* **EXERCISE**:
Answer these questions from the villa listing, numbering your answers the same way:
1. In what year was the villa built?
2. What connects the sliding glass doors in the second-floor bedrooms to the exterior walls?
3. What lights the dining table?

* **SELECTED PASSAGE**:
This semidetached, four-bedroom stone villa is in Lepetane, a coastal village just north of the town of Tivit, in southwest Montenegro.

The 2,443-square-foot villa, built in 1820 and renovated five years ago, sits across a local road from the Bay of Kotor, a mountain-ringed tourist haven that spills into the Adriatic Sea. Its “cocoon” design within a historical facade blends traditional Montenegrin construction with contemporary architecture and modern interior design solutions, said Boris Darmanovic, the brokerage manager at Montenegro Sotheby’s International Realty, which has the listing.

The architect “brought an unexpected amount of light into the house,” Mr. Darmanovic said, using metal bridges to link sliding glass doors in the second-floor bedrooms to the exterior walls. “It’s not typical for these houses.”

Entry is through an arched wood double door in a stone wall encircling a stone-tiled, ground-level courtyard to the left side of the house.

The front door, up a flight of stairs, opens to a great room with classic Montenegrin stone walls and a tiled floor. A curved floating leatherette sectional faces a fireplace with a television mounted above. At one end is a dining table illuminated by twin drum-shade chandeliers. The home is being sold furnished.

* **Records from a pointing dataset**:
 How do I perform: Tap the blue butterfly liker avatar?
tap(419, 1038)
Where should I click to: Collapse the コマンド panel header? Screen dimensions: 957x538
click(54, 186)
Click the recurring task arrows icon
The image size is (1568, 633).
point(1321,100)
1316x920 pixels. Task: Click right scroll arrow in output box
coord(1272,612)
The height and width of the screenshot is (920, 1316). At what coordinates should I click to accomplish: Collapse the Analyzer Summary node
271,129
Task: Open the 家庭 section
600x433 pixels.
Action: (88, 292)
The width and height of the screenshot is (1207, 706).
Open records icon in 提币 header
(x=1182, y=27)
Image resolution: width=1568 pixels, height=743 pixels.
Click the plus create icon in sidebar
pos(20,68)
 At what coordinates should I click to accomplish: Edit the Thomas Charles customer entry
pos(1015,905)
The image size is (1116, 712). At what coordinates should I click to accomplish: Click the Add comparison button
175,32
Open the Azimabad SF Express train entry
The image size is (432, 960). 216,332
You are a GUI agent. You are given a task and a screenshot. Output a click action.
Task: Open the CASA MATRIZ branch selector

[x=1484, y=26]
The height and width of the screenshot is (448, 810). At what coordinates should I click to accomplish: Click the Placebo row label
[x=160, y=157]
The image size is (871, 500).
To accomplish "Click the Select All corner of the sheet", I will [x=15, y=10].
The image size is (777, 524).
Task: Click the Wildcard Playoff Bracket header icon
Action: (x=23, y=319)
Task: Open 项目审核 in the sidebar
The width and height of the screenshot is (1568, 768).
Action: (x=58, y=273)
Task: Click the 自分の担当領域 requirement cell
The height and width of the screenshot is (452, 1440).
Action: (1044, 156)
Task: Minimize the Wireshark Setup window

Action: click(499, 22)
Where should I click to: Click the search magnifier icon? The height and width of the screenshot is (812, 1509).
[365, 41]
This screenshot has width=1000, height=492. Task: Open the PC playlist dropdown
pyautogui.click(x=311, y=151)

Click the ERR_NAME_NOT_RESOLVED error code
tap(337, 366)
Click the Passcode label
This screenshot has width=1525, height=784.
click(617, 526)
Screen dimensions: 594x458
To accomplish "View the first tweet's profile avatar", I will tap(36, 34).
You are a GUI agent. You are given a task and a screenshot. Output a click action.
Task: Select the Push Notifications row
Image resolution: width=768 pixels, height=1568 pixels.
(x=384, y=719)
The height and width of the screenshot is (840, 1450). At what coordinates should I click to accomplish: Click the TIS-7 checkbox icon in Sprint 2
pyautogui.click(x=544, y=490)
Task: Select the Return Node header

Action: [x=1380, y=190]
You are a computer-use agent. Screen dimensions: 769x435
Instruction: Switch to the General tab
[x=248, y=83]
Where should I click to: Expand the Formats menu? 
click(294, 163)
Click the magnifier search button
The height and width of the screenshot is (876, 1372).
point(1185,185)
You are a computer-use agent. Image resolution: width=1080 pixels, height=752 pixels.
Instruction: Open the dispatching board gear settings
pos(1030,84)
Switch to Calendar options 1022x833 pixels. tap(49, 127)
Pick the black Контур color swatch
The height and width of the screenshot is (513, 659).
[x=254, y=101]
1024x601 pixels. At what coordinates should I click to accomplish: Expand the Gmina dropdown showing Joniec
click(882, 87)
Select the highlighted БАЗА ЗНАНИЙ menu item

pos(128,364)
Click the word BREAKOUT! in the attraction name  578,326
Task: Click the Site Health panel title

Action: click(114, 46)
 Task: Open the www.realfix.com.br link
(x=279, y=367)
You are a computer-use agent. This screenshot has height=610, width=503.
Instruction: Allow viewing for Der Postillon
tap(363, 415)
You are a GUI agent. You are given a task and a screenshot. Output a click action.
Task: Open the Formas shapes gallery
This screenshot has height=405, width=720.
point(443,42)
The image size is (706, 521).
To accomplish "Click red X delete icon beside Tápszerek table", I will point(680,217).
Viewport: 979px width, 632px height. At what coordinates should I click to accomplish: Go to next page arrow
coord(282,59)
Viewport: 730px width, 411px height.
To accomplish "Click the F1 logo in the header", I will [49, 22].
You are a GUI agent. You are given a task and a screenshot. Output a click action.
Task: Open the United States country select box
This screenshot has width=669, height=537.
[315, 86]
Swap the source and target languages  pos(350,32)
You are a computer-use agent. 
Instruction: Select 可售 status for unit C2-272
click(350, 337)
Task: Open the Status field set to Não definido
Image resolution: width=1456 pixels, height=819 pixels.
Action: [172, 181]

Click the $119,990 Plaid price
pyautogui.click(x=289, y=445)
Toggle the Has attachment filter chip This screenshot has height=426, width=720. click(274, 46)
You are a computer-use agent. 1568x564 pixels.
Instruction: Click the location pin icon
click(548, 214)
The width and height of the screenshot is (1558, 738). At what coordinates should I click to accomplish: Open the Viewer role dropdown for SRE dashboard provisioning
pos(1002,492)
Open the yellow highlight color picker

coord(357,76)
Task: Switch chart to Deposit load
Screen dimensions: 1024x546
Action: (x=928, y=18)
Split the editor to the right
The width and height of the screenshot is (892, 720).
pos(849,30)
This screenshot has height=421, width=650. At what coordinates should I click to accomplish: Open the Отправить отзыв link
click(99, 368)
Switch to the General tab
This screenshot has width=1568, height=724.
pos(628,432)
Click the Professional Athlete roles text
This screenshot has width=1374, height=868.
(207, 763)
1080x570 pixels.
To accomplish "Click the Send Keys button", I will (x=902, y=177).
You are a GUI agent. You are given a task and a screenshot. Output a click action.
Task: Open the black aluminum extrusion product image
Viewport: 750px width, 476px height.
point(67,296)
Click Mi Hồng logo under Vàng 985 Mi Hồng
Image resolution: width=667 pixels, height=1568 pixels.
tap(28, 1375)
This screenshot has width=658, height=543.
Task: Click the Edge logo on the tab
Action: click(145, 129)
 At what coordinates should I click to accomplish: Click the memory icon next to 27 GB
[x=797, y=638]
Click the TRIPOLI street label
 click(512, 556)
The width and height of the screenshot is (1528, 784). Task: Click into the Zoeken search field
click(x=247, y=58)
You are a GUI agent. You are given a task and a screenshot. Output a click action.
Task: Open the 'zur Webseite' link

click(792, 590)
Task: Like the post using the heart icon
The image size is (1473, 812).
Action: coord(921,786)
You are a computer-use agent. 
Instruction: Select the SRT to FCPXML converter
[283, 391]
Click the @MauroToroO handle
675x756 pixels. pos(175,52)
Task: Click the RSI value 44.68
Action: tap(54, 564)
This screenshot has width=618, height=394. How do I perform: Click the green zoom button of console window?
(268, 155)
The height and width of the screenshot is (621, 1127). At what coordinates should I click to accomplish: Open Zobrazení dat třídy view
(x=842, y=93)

* **THE RESPONSE**:
1. 1820
2. Metal bridges
3. Twin drum-shade chandeliers